It’s just a stupid light bulb.

It’s just a stupid light bulb.

Strange topic for a blog post I know, but that’s what’s troubling me at the moment. A stupid light bulb. The one in the hallway blew out two nights ago and once again I have forgotten to replace it. The night arrives and darkness falls and suddenly the door to my lounge becomes like the door to a prison cell.

light-bulb_460x276

Probably a strange concept to those that aren’t afraid, not that I am afraid of the dark, that doesn’t bother me at all, it’s the vision the dark gives me. The mental flashbacks that get triggered by a light not working. It makes me so frustrated with myself, it doesn’t matter how often I tell myself he isn’t real, he can’t come any more. He does not exist, the child inside does not want to listen.

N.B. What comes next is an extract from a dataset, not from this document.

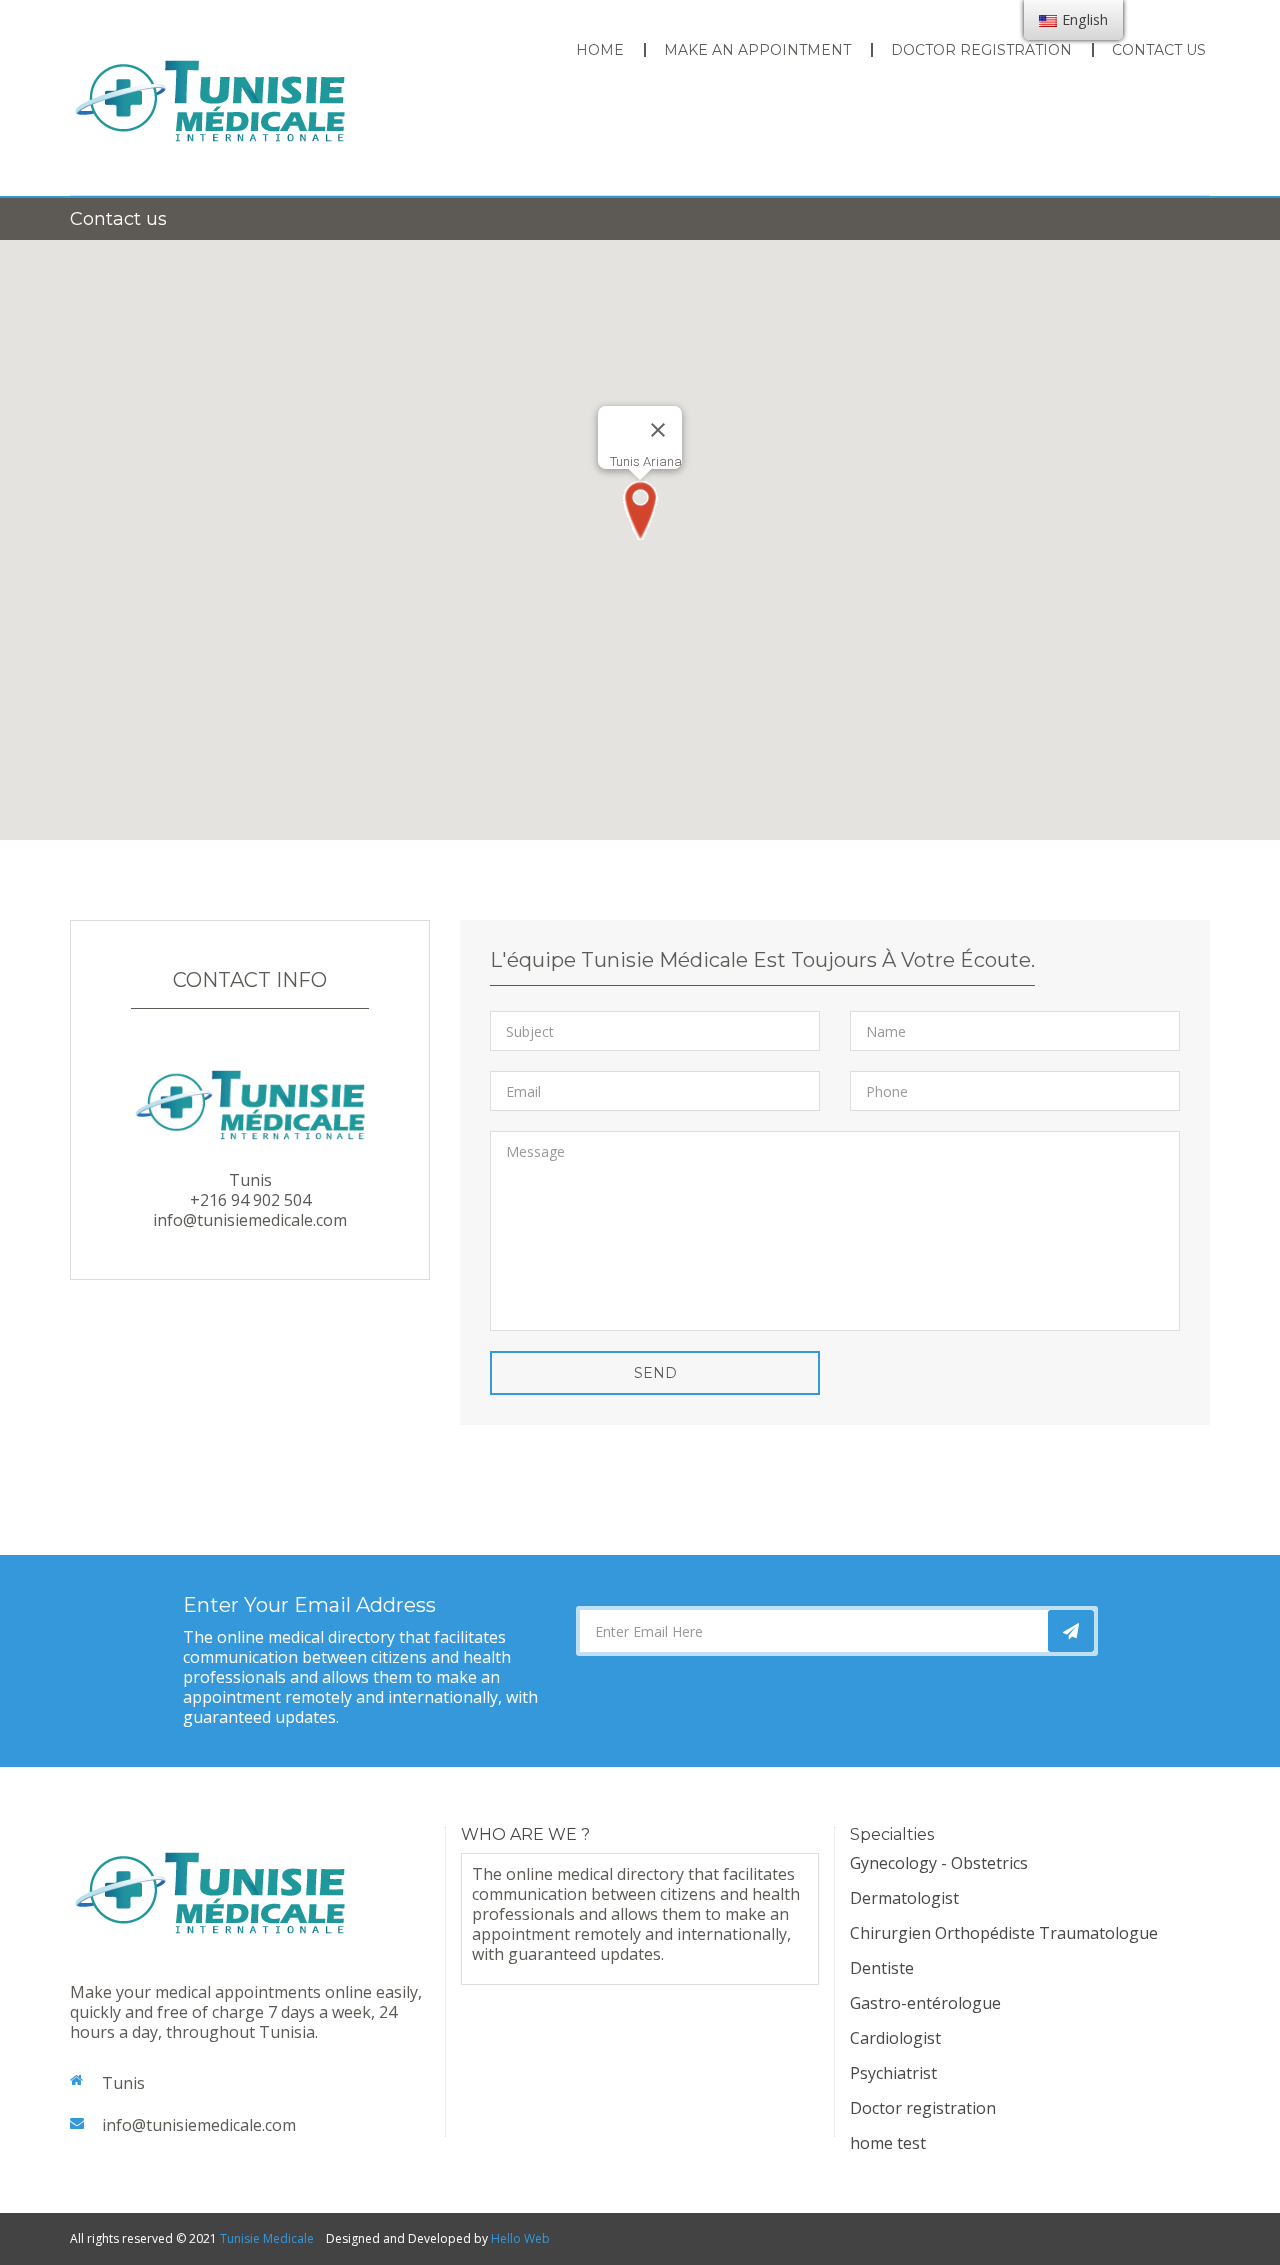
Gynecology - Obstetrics (939, 1863)
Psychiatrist (893, 2073)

I lie on the sofa at night trying to sleep and all I can feel is the anticipation of his hands in my hair yanking my head back, his nails digging into my arms, or his teeth in my skin and everything else that follows. All because I forgot to change a stupid light bulb.

I can’t even go out there, not even to go to my kitchen to grab a drink or to my bathroom. It’s like being a child once again. Even sleeping alone at night is a task, all I want to do is sit up and check that he isn’t here, but no amount of checking reassures me, because what if this time when I close my eyes, he comes. I feel like I’m an adult with a child’s logic sometimes when it is like this.

Once the night comes down, I know, no one will hear me scream and no one will come to help.

7 thoughts on “It’s just a stupid light bulb.

  1. Wishing you didn’t have to go through such torture.
    That I could be there right now, to change that bulb for you.
    And that the sunrise comes quickly for you.
    ~ Big tight hug ~

  2. I agree with Teresa. If I were there I would change that bulb and check all the rest. Then I would make sure that nothing would bring harm to you because I would stay there and hold you. You are constantly in my thoughts and prayers. I’m sorry that you have to have this experience. I do understand the darkness and what could be there. I am Bipolar with OCD and have been having night terrors for about a year and don’t know why. I will check on you later. Sending {{{HUGS}}}} and much love across the big pond!